Exercise $\PageIndex{9}$

38) Consider vectors $a=⟨2,−4⟩, b=⟨−1,2⟩,$ and $0$ Determine the scalars $α$ and $β$ such that $c=αa+βb$.

39) Let $P(x_0,f(x_0))$ be a fixed point on the graph of the differential function $f$ with a domain that is the set of real numbers.

a. Determine the real number $z_0$ such that point $Q(x_0+1,z_0)$ is situated on the line tangent to the graph of $f$ at point $P$.

b. Determine the unit vector $u$ with initial point $P$ and terminal point $Q$.

Answer

$a. z_0=f(x_0)+f′(x_0); b. u=\frac{1}{\sqrt{1+[f′(x_0)]^2}}⟨1,f′(x_0)⟩$

40) Consider the function $f(x)=x^4,$ where $x∈R$.

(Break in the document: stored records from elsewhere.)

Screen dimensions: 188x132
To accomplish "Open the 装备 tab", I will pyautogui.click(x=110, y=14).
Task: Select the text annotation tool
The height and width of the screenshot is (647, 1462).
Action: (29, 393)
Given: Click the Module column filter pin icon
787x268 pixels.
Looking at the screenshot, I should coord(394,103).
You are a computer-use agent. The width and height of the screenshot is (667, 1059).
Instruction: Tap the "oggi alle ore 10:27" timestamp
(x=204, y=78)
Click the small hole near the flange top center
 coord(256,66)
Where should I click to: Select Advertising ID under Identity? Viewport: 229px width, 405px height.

a. Determine the real number $z_0$ such that point $Q(2,z_0)$ s situated on the line tangent to the graph of $f$ at point $P(1,1)$.

b. Determine the unit vector $u$ with initial point $P$ and terminal point $Q$.

41) Consider $f$ and $g$ two functions defined on the same set of real numbers $D$. Let $a=⟨x,f(x)⟩$ and $b=⟨x,g(x)⟩$ be two vectors that describe the graphs of the functions, where $x∈D$. Show that if the graphs of the functions $f$ and $g$ do not intersect, then the vectors $a$ and $b$ are not equivalent.

42) Find $x∈R$ such that vectors $a=⟨x,sinx⟩$ and $b=⟨x,cosx⟩$ are equivalent.

43) Calculate the coordinates of point $D$ such that $ABCD$ is a parallelogram, with $A(1,1), B(2,4)$, and $C(7,4)$.

Answer

$D(6,1)$

44) Consider the points $A(2,1), B(10,6), C(13,4), and D(16,−2).$ Determine the component form of vector $\vec{AD}$.

Exercise $\PageIndex{10}$

45) The speed of an object is the magnitude of its related velocity vector. A football thrown by a quarterback has an initial speed of $70$ mph and an angle of elevation of $30°$. Determine the velocity vector in mph and express it in component form. (Round to two decimal places.)

Answer

$⟨60.62,35⟩$

46) A baseball player throws a baseball at an angle of $30°$ with the horizontal. If the initial speed of the ball is $100$ mph, find the horizontal and vertical components of the initial velocity vector of the baseball. (Round to two decimal places.)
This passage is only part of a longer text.